▸ **WHAT THE EXERCISE ASKS**: All of the data is to be copied without a single change.
━━━ EXCERPTED DATA ━━━
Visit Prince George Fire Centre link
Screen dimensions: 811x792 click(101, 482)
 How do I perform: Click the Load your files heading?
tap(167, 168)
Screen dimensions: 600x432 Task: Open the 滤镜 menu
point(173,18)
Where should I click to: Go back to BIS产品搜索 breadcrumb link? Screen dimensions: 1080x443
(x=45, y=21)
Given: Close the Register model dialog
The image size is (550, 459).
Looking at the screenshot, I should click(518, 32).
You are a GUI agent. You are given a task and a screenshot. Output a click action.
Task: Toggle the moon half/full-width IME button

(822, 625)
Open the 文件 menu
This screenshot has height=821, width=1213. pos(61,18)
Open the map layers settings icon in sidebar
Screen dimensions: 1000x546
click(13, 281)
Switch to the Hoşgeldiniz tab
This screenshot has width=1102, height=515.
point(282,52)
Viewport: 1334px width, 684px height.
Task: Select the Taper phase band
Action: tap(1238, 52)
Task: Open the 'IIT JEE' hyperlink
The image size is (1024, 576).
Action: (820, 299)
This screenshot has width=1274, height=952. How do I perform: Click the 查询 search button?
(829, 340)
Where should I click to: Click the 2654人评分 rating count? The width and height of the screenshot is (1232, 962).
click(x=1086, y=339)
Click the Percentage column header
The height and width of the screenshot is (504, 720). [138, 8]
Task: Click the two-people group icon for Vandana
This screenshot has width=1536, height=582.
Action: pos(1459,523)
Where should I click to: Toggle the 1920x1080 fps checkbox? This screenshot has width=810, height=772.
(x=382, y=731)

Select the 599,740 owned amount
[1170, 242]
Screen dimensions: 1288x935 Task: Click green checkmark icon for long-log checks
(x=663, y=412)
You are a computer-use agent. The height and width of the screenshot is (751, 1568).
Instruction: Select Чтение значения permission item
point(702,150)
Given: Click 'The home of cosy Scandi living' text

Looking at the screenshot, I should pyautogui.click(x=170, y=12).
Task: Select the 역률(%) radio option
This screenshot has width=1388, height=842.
━━━
▸ **REPLY TO THE TASK**:
Visit Prince George Fire Centre link
Screen dimensions: 811x792 click(101, 482)
 How do I perform: Click the Load your files heading?
tap(167, 168)
Screen dimensions: 600x432 Task: Open the 滤镜 menu
point(173,18)
Where should I click to: Go back to BIS产品搜索 breadcrumb link? Screen dimensions: 1080x443
(x=45, y=21)
Given: Close the Register model dialog
The image size is (550, 459).
Looking at the screenshot, I should click(518, 32).
You are a GUI agent. You are given a task and a screenshot. Output a click action.
Task: Toggle the moon half/full-width IME button

(822, 625)
Open the 文件 menu
This screenshot has height=821, width=1213. pos(61,18)
Open the map layers settings icon in sidebar
Screen dimensions: 1000x546
click(13, 281)
Switch to the Hoşgeldiniz tab
This screenshot has width=1102, height=515.
point(282,52)
Viewport: 1334px width, 684px height.
Task: Select the Taper phase band
Action: tap(1238, 52)
Task: Open the 'IIT JEE' hyperlink
The image size is (1024, 576).
Action: (820, 299)
This screenshot has width=1274, height=952. How do I perform: Click the 查询 search button?
(829, 340)
Where should I click to: Click the 2654人评分 rating count? The width and height of the screenshot is (1232, 962).
click(x=1086, y=339)
Click the Percentage column header
The height and width of the screenshot is (504, 720). [138, 8]
Task: Click the two-people group icon for Vandana
This screenshot has width=1536, height=582.
Action: pos(1459,523)
Where should I click to: Toggle the 1920x1080 fps checkbox? This screenshot has width=810, height=772.
(x=382, y=731)

Select the 599,740 owned amount
[1170, 242]
Screen dimensions: 1288x935 Task: Click green checkmark icon for long-log checks
(x=663, y=412)
You are a computer-use agent. The height and width of the screenshot is (751, 1568).
Instruction: Select Чтение значения permission item
point(702,150)
Given: Click 'The home of cosy Scandi living' text

Looking at the screenshot, I should pyautogui.click(x=170, y=12).
Task: Select the 역률(%) radio option
This screenshot has width=1388, height=842.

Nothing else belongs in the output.